→ **Extrait fourni**
----

« L’avenir politique de l’Union Européenne ne peut s’envisager si elle n’est pas une entité politique à part entière, avec : un parlement et un gouvernement, une politique économique homogène en rupture avec le système actuel où chaque Etat fait, par exemple, du dumping social pour concurrencer économiquement le voisin, une armée Européenne, une politique fiscale et sociale commune aux différents pays... »
Vous avez omis l’essentiel, mais vous êtes en bonne compagnie : comme les eurocrates, vous avez oublié UN peuple ! De mauvais historiens ont décrété que l’Etat-nation était une invention de la bourgeoisie du XIXe siècle et ils ont brodé autour de ce thème, sans voir que la conscience nationale a existé avant la nation. $
Bien avant l’unification de ces pays, l’Europe parlait de l’Allemagne et de l’Italie. Quatre-vingts ans avant la naissance de la Suisse moderne, Rousseau, qui est de Genève ville qui ne fait pas encore partie de la Confédération, parle du peuple suisse, et dit en faire partie. En 1763, il écrit au maréchal de Luxembourg, depuis Môtiers, en comté de Neuchâtel, rattaché au royaume de Prusse.
« Pour connaître Môtiers, il faut avoir quelque idée du comté de Neuchâtel, et pour connaître le comté de Neuchâtel, il faut en avoir de la Suisse entière. »
La Suisse entière, c’est-à-dire, le territoire délimité par le Rhin, le Jura et les Alpes, complété par le Tessin, de langue italienne, ouvert sur la plaine du Pô, indépendamment de toute autre considération que géographico-identitaire.

----

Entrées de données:
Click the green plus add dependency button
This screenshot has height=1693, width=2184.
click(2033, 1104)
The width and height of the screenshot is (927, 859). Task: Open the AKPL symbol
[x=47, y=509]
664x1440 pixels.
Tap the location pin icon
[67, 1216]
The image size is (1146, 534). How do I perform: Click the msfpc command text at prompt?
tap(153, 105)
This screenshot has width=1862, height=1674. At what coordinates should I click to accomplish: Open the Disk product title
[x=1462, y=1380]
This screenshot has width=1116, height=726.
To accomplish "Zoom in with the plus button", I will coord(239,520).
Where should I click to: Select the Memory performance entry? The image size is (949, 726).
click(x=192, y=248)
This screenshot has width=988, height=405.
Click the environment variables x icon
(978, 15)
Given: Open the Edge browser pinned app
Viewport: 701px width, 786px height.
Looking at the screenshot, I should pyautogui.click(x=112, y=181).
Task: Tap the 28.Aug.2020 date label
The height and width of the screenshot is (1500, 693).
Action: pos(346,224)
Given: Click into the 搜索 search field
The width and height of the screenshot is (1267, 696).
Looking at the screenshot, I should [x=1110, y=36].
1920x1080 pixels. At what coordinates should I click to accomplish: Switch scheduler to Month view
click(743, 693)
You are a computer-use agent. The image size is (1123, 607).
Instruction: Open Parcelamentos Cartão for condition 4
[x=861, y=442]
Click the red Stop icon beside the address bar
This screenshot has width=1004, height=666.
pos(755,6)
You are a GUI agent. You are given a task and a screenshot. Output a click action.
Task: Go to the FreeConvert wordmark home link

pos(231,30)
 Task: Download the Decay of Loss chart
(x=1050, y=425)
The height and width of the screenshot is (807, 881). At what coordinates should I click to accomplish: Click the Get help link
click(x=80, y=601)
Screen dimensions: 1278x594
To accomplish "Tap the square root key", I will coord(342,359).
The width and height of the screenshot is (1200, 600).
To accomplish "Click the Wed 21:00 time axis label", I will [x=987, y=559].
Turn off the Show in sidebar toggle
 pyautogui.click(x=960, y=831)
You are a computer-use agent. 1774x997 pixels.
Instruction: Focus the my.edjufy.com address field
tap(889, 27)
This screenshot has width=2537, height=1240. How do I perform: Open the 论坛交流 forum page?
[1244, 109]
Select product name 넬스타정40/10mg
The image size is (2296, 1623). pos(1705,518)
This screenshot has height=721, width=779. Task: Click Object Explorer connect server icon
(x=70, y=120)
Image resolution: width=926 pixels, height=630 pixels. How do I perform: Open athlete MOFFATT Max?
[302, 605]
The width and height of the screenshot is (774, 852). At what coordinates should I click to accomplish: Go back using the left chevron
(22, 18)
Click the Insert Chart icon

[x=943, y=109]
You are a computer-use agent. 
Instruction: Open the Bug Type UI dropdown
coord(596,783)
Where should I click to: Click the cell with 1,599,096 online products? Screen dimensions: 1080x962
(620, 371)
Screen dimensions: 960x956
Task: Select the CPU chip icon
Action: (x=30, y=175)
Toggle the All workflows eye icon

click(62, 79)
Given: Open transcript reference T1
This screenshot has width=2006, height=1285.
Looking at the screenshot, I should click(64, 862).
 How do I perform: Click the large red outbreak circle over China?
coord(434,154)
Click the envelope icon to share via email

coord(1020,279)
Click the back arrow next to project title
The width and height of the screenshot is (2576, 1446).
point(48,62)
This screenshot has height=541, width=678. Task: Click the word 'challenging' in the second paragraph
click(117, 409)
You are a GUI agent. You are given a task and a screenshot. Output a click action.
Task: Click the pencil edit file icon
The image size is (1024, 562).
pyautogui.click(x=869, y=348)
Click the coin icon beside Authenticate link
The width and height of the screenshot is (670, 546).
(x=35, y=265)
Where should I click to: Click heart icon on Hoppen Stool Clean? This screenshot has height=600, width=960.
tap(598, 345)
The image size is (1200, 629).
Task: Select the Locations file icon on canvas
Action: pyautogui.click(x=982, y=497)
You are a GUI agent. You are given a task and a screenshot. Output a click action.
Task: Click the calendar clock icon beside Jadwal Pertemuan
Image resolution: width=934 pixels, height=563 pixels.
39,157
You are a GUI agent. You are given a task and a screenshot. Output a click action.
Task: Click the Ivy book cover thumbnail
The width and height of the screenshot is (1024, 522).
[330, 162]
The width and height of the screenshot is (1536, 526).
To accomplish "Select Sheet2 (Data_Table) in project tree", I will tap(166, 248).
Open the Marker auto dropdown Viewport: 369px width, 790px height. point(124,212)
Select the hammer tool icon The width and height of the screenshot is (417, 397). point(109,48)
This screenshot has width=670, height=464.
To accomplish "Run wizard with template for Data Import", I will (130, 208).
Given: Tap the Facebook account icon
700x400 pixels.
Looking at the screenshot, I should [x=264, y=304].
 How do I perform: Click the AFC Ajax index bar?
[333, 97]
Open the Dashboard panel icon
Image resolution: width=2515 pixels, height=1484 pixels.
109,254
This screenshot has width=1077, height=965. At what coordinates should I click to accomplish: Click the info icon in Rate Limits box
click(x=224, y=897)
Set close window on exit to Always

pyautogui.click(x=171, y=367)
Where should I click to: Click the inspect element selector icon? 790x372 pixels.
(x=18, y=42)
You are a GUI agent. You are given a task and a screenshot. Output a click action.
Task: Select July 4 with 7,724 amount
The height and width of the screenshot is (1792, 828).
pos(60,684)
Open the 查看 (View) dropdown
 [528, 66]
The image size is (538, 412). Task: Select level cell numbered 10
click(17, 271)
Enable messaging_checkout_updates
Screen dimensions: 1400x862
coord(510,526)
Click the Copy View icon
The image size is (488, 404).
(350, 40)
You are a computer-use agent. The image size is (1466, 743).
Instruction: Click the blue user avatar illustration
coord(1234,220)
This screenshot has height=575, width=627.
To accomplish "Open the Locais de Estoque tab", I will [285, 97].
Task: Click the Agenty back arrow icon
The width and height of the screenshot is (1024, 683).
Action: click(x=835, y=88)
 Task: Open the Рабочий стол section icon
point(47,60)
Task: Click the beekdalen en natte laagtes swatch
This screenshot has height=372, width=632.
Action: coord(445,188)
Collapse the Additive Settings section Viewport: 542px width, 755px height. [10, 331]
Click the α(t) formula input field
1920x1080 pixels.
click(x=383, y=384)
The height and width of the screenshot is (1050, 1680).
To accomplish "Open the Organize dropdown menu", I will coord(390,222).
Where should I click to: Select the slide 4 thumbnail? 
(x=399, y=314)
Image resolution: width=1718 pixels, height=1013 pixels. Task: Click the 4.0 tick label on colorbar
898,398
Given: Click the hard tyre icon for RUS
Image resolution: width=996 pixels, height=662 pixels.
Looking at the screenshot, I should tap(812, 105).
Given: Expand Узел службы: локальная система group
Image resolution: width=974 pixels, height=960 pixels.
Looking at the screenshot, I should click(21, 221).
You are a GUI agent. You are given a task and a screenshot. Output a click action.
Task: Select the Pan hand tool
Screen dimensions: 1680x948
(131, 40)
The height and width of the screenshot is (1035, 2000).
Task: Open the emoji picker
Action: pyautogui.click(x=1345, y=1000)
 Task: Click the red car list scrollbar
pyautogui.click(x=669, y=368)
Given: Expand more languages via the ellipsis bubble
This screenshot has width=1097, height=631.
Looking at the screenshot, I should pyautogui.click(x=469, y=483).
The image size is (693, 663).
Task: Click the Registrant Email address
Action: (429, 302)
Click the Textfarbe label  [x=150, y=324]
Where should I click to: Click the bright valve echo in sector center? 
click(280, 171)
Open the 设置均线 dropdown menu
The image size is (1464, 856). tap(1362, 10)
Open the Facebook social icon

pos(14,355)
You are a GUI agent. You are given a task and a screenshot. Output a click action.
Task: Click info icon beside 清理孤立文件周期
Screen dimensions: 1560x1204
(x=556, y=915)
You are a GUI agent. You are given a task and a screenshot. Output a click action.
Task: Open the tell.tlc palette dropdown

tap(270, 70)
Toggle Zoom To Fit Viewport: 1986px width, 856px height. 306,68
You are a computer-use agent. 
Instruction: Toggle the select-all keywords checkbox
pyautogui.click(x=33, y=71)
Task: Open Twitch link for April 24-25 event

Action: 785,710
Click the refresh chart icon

----

→ **Votre tâche**
Répondez à ces questions sur l'extrait :
1. Dans la citation qui ouvre l'extrait, quelle pratique est donnée en exemple de ce que fait chaque État pour concurrencer économiquement le voisin ?
2. En quelle année Rousseau écrit-il au maréchal de Luxembourg, et depuis quel lieu ?
3. Par quels éléments le territoire de « la Suisse entière » est-il délimité ?

→ **Résultat ci-dessous**
1. Le dumping social.
2. En 1763, depuis Môtiers, en comté de Neuchâtel.
3. Par le Rhin, le Jura et les Alpes, avec en complément le Tessin.